Tuesday, 23 October 2018
Stowe & Atrium rooms (Stoweflake Mountain Resort )
Research for data assimilation (3/4DVAR, EnKF and Hybrid methods) is reaching a considerable state of maturity within the meteorological data assimilation (DA) community in the context of large-scale and synoptic-scale flows. However, it is often difficult to simply extend these techniques to nonhydrostatic flows at convective-scale. In recent years, a realtime, weather adaptive hybrid ensemble variational analysis and forecast system with the WRF-ARW as forecast model has been developed for the NOAA supported Warn-on-Forecast project (WoF). The goal is to provide ensemble-based physically consistent gridded analysis and forecast products to forecasters for making warning decisions in a timely manner. The analysis domain is determined based on current weather situation of a day. Both the WRF-DART with 36 ensemble members and the 3DEnVar system incorporate available mesoscale forecasts, radar data, satellite retrieved cloud water path, and traditional observations to perform two separate 15-minute data assimilation cycles. The ensemble covariance derived from the 36 ensemble members of the cycled WRF-DART forecasts is used in the 3DEnVAR system. Then 18 ensemble members and one deterministic forecast with 3 hour forecast length are launched every 30 minutes from these high frequency data assimilation cycles. The above system has been tested in 2017 and 2018 HWT spring experiment period. However, the system has been tested only in convection-allowing mode with 3 km horizontal resolution because of computational intensiveness. Recently we have extended the original system to a hybrid 4DEnVar and WRF-DART EnKF system.

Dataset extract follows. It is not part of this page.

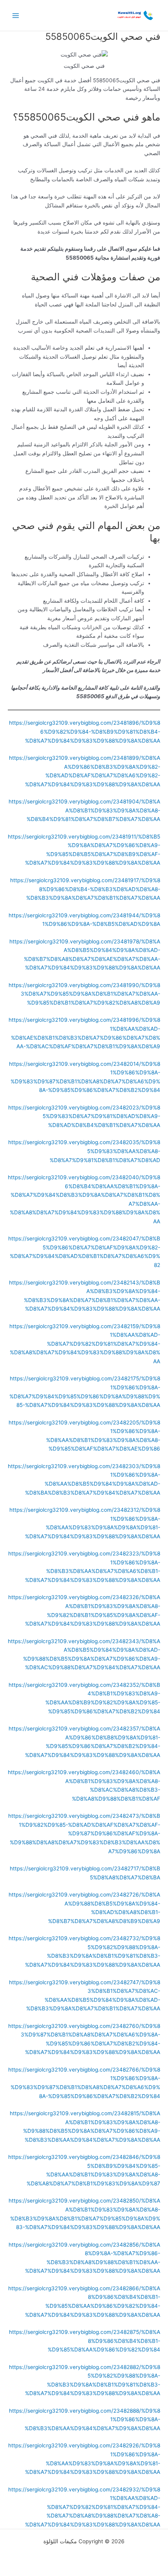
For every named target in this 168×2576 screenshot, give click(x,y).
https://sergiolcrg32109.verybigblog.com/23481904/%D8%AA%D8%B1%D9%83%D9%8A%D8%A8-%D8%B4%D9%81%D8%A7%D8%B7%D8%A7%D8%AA (84, 810)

First, the time dimension is added by using three time levels of the background fields and observations in the variational system, so it is renamed as 4DEnVar. Second, a time-expanded sampling approach (Xu et al. 2008, Mon. Wea. Rev.).is developed in the WRF-DART analysis system. By doing so, the number of required ensemble model predictions, or the ensemble size can be significantly smaller. We expect that the computational cost of the new approach will be much cheaper than the original hybrid system, but maintains the accuracy of the original hybrid analysis thanks to the application of the temporal information in the analysis. The potential merits of this system will be demonstrated by two real data cases and the results will be reported in the conference.